Call it a dose of self-administered performance-enhancing rhetoric.

At how many campaign bean feeds and on how many first dates or in bull sessions at the gym or the deer stand has Ryan been impressing people with that story?

Here are Ryan and his campaign's word salad to distract and spin away from it?
A spokesman confirmed late Friday that the Republican vice presidential candidate has run one marathon. That was the 1990 Grandma’s Marathon in Duluth, Minnesota, where Ryan, then 20, is listed as having finished in 4 hours, 1 minute, and 25 seconds.
Ryan had said in a radio interview last week that his personal best was "Under three, high twos. I had a two hour and fifty-something."

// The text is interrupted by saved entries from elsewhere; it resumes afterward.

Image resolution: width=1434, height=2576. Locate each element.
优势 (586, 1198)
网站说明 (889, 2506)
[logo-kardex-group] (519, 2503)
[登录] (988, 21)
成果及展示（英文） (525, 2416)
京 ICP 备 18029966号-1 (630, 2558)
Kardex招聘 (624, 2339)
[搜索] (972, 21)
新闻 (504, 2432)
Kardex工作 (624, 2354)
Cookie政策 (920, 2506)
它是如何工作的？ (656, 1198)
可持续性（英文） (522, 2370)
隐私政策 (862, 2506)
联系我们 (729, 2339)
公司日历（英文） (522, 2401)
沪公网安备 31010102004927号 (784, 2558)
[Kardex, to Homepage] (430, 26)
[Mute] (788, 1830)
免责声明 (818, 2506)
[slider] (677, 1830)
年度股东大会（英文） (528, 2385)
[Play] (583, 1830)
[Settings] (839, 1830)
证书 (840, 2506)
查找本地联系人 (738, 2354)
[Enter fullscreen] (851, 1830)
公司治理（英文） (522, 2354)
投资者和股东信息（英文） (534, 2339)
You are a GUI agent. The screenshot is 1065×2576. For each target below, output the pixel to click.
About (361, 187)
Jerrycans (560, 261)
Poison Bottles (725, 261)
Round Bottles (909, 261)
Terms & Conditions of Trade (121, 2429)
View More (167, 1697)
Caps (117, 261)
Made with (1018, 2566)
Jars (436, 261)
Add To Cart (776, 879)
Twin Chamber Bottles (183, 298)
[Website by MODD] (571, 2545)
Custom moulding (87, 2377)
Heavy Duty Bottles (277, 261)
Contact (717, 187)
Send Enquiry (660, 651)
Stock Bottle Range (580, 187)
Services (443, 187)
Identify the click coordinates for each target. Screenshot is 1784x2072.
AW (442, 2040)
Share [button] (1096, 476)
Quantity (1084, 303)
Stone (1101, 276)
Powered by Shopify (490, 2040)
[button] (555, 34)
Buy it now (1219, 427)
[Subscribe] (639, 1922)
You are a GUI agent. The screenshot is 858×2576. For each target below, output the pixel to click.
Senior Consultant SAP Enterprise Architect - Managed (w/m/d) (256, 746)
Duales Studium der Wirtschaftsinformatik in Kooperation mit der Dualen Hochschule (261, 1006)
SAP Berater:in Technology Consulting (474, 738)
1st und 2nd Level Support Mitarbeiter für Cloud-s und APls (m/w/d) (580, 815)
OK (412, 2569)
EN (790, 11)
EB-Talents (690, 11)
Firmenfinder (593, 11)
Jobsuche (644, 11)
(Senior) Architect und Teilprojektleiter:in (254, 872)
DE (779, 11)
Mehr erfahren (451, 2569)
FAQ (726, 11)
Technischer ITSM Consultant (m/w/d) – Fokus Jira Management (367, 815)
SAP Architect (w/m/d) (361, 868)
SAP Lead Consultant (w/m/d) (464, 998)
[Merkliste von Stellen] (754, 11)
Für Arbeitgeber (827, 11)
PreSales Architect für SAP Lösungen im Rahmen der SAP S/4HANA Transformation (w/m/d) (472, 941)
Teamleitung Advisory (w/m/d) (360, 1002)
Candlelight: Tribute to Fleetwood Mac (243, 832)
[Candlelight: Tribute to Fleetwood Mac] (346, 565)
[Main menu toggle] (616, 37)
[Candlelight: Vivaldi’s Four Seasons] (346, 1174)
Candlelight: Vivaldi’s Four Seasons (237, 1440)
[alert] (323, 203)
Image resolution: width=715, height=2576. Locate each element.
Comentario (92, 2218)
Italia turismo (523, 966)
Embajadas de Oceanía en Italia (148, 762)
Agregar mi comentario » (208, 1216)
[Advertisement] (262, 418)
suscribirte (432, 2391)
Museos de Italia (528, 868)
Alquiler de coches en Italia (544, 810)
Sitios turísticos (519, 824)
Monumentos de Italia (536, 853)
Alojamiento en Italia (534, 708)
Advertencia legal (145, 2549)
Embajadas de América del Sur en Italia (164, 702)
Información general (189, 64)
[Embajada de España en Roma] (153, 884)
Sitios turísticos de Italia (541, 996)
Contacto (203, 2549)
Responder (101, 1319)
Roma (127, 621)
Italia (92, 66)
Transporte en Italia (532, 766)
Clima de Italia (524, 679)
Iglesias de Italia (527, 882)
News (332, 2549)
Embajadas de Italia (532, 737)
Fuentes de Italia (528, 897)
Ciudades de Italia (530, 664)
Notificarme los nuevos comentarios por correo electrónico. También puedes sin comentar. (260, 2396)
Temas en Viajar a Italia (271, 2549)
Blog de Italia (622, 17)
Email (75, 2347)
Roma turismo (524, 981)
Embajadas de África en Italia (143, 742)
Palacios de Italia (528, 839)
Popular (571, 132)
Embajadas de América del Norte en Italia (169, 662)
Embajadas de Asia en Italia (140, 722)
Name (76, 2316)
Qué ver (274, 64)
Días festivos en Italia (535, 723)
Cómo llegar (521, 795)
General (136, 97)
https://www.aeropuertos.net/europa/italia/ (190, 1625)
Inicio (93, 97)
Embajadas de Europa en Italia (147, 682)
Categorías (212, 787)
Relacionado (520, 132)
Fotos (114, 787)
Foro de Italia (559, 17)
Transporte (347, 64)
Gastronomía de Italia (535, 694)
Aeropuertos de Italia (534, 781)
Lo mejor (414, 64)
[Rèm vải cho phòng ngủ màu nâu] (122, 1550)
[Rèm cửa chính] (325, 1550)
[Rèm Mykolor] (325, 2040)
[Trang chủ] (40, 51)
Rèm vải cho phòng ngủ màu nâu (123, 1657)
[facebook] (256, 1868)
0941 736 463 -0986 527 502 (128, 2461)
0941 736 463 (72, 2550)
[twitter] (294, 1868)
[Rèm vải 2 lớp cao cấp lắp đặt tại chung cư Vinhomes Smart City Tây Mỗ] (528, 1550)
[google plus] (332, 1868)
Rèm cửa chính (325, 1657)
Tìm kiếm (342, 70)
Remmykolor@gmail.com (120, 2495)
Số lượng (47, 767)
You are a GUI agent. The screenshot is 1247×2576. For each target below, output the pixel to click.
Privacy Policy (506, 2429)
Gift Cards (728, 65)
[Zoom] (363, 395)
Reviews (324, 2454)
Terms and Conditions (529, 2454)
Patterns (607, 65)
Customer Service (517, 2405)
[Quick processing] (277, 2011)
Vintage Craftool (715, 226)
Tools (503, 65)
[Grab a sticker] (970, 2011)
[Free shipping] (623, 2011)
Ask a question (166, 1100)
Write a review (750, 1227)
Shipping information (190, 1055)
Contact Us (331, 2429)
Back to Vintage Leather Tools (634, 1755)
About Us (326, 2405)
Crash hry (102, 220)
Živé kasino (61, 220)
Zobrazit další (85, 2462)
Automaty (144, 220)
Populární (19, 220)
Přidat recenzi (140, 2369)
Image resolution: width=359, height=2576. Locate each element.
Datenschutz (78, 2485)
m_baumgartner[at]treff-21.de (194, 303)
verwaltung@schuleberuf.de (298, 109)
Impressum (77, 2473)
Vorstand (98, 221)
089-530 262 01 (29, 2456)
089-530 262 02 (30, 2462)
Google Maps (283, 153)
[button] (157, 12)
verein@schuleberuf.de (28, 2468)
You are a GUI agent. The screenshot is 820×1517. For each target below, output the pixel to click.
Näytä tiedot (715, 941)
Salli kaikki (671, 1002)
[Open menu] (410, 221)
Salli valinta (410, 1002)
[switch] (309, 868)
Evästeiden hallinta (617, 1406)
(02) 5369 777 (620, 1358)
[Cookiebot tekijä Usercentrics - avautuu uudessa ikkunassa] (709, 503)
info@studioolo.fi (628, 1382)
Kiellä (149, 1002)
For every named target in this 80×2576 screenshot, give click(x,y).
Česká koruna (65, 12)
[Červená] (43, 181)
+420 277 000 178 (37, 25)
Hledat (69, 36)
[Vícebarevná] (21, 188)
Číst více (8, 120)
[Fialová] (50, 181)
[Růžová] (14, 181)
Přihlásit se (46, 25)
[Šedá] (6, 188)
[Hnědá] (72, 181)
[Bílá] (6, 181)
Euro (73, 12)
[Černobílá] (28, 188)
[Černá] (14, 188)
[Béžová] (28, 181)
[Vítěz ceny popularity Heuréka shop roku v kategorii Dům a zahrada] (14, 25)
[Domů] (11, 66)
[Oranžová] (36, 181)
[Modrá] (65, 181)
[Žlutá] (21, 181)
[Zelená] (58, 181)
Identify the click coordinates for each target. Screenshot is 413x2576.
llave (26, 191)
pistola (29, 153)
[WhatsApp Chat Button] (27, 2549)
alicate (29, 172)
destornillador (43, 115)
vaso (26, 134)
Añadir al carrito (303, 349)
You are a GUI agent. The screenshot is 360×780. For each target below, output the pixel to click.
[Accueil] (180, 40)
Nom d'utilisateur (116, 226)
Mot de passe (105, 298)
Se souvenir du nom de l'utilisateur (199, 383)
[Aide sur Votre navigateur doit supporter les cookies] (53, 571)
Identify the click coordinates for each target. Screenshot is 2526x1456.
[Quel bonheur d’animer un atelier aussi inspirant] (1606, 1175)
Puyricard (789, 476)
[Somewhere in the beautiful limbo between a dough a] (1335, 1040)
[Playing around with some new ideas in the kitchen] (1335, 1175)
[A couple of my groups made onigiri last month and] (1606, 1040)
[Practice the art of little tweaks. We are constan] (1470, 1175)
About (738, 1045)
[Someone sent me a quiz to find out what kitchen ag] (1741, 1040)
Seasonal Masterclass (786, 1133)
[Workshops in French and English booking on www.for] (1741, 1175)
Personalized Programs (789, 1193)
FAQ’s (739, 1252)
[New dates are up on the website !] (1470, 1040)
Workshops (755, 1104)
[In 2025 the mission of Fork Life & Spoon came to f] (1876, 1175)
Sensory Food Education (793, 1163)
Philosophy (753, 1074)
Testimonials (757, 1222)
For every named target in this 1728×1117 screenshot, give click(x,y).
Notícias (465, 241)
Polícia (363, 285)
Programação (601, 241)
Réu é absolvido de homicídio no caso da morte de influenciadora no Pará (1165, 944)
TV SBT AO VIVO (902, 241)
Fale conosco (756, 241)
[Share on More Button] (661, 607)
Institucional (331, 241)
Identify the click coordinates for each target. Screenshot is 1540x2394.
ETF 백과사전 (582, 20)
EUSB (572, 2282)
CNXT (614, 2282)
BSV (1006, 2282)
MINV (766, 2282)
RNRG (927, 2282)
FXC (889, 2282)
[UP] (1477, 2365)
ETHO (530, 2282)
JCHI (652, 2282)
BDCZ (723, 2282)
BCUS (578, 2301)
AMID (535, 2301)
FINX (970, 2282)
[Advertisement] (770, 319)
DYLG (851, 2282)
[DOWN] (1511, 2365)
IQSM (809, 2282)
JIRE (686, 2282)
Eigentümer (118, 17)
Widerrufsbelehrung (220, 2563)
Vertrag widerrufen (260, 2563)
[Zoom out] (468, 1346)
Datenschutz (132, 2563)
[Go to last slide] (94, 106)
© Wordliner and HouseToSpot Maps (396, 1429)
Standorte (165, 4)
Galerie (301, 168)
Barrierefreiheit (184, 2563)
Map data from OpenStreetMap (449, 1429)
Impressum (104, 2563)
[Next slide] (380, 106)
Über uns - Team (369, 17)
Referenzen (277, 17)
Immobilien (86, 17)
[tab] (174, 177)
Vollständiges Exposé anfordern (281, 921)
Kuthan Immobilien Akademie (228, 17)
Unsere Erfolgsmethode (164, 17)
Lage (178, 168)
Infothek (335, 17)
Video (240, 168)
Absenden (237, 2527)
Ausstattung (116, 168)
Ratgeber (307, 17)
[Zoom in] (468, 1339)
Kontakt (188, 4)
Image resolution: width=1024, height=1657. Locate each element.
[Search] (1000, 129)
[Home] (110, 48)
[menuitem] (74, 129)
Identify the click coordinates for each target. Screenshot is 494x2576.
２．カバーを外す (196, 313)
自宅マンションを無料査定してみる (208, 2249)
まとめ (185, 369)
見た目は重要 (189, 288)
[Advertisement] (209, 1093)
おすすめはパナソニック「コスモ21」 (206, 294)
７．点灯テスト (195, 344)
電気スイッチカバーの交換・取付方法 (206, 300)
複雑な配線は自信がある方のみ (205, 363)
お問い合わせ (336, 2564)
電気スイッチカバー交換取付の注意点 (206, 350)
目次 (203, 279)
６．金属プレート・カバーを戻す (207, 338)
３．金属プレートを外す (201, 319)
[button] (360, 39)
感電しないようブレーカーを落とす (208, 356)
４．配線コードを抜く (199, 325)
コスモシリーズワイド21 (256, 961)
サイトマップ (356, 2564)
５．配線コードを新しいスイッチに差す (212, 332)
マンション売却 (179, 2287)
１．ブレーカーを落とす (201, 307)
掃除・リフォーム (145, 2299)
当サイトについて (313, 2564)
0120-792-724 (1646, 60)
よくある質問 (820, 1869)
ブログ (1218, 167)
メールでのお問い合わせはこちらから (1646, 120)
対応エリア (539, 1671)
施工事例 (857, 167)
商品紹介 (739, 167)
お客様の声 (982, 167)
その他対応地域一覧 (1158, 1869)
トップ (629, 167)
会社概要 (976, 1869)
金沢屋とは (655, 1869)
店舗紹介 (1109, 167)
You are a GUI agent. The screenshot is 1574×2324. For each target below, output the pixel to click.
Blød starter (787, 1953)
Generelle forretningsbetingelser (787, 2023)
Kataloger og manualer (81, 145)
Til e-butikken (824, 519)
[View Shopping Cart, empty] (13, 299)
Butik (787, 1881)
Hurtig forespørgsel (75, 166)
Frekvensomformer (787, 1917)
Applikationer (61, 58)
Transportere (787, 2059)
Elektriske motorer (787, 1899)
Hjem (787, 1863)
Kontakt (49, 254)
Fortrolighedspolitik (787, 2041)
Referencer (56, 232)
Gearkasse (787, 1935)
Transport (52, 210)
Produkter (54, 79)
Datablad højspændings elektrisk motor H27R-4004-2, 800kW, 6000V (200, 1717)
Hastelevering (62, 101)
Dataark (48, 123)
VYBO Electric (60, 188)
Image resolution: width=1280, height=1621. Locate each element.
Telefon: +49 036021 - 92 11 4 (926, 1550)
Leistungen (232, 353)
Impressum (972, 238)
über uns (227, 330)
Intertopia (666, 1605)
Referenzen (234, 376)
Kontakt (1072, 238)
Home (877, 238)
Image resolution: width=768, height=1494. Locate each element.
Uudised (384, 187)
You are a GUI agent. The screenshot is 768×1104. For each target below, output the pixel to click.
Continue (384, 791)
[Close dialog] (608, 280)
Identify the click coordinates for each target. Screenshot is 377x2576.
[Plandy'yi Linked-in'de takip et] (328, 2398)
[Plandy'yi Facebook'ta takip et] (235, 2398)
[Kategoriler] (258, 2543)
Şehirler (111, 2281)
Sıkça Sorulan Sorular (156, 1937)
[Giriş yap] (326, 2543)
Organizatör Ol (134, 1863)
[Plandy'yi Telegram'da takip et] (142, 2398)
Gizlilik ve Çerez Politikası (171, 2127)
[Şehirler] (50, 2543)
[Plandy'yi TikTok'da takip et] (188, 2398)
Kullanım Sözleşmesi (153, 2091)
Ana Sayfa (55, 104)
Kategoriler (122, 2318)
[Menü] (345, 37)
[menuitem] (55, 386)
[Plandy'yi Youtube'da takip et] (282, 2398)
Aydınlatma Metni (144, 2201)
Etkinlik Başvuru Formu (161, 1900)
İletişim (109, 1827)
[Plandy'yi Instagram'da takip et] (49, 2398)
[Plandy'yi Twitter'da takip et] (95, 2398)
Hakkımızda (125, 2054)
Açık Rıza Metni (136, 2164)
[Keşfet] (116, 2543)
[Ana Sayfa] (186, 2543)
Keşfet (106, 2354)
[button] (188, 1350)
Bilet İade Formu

In a statement issued to Runner's World by a spokesman Friday night, Ryan said of his marathon experience:

"The race was more than 20 years ago, but my brother Tobin—who ran Boston last year—reminds me that he is the owner of the fastest marathon in the family and has never himself ran a sub-three. If I were to do any rounding, it would certainly be to four hours, not three. He gave me a good ribbing over this at dinner tonight."
If he'd simply said, 'Hey I ran a marathon a long time ago before my back went out and came in a minute over four hours,' people would have said, 'Wow, what a fit guy. Still is. I couldn't do that.'

But here in his own words is what he told Hugh Hewitt, a righty talk show host last week, and now can't back up:
HH: But you did run marathons at some point?
PR: Yeah, but I can’t do it anymore, because my back is just not that great.
HH: I’ve just gotta ask, what’s your personal best?
PR: Under three, high twos. I had a two hour and fifty-something.
How is it that Ryan has those details right right at his command about marathons - - plural - -  he says he ran - - goes on to misstate the finish time by over an hour - -  - - then lowers it into a exceptional category - - sub three-hours.

You could say the GM fabrication was politics as usual - - though that's awfully cynical.

But unless Ryan can produce the results of another 26-mile, 365-yard race he ran extremely fast, his marathon story reveals a character flaw.

Basically - - why do that?

"A two-hour and fifty-something" time?

What else in the Ryan bio needs fresh fact-checking?